A petite Poonam Tiwari dressed in a green salwar kameez greets me. And if it wasn’t for her nine  year old daughter waving a bye to her mother as she walks to me to the sewing centre, I would have mistaken her for an unwed young girl from the village. “No ways. I am 29 now. I take care of my fields and my family. I am all matured and sensible now” she giggles. And then adds matter of factly. “I was 19 when I got married. Then I was sure a lost case.”

A neat verandah with a few plastic chairs leads one to the simple one room centre. Peals of laughter floating out from the room put me at ease before I step in.  Almost caught like naughty school girls cracking a joke, they try and wipe the laughter remnants as they greet me with smiles. There is 53 year old Leela Devi who is trying hard to put thread into the needle of a sewing machine. Not too far way is 37 year old Reeta Devi hemming a kurta. There is 27 year old Meera Tiwari dressed in a blue flowered synthetic sari and 30 year old Vinita Semwal in an orange salwar kameez.

“This place has helped us deal with our grief while giving us a source of earning. Not only have we learnt self awareness here but also learnt to deal with stress and emotions. Here we are all the same. We know each other’s hurt and we know it’s important that we stay happy and occupied” says Poonam who now teaches others to stitch and gets a neat Rs 6,000 per month.

Meera Tiwari might not wear a bindi just like most others but she wear hope of giving her son a better future. “I have learnt how to stitch a blouse as well as salwar kameez.  When we gave our blouses for stitching in the market, it would be Rs 80 and for a suit, it would be 250. Now we not just stitch for ourselves but also others when we manage to find time. It’s a good feeling to not depend on anyone to take care of your needs.”

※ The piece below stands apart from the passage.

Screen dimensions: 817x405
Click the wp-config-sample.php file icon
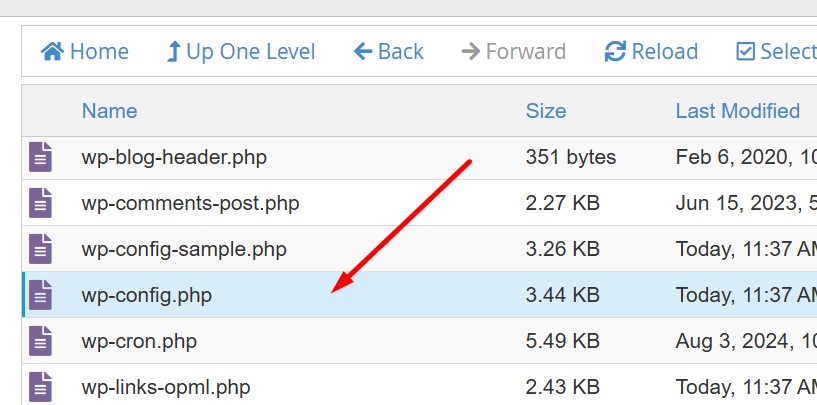(40, 249)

For Vinita Semwal, the centre is her getaway from the mundaneness of a widow’s life. “We laugh we cry, we learn, we teach. Somehow this place gives me wings, makes me feel normal again. And that I make some money from the skill picked here is the icing on the cake.”

As they giggle consciously when we shoot pictures, they gather to see the results on the camera screen.

As Poonam walks me down from the centre, her daughter comes running to her. She scoops her in her thin yet strong arms and pecks her weather beaten cheeks. “Life does find a way, doesn’t it, didi?” she asks, her moist eyes shining in the afternoon sun.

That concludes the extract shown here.